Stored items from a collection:
- - - -

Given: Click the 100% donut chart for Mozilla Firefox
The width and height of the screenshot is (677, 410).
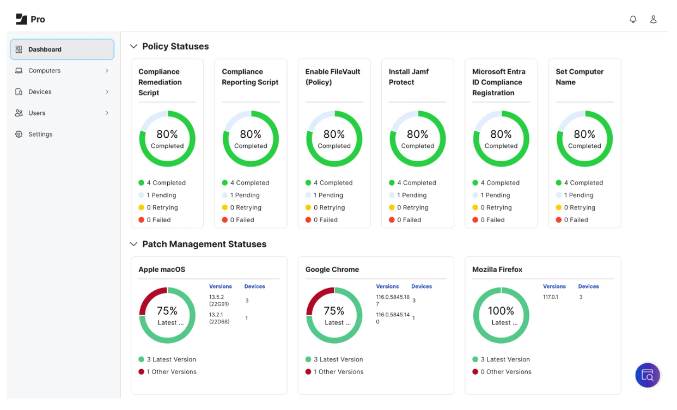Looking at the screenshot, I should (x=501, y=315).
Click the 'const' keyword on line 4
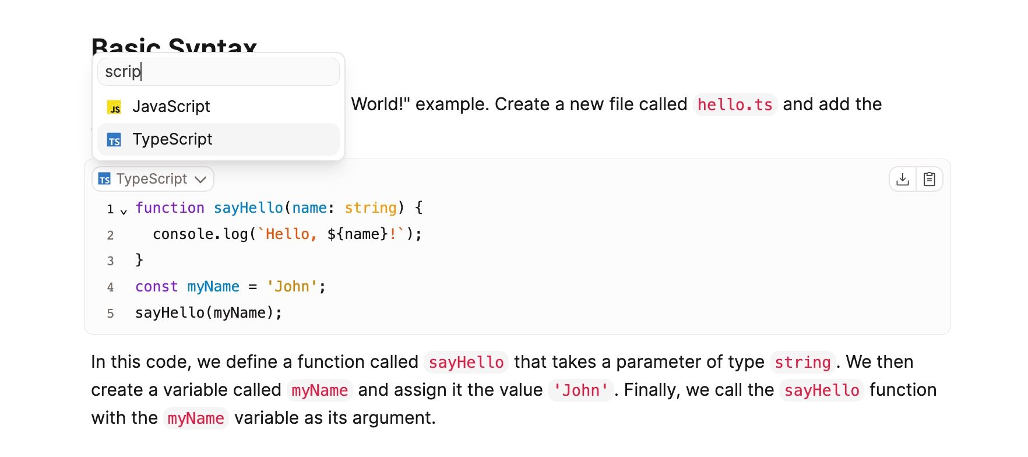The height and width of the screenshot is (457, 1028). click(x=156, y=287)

- - - -

Work required:
Reproduce the span beginning at the line with "The width and" and ending at the last line of the entries above, inclusive, exactly as it stands. Exclude the pictures.

Reply to the task:
The width and height of the screenshot is (677, 410).
Looking at the screenshot, I should (x=501, y=315).
Click the 'const' keyword on line 4
The height and width of the screenshot is (457, 1028). click(x=156, y=287)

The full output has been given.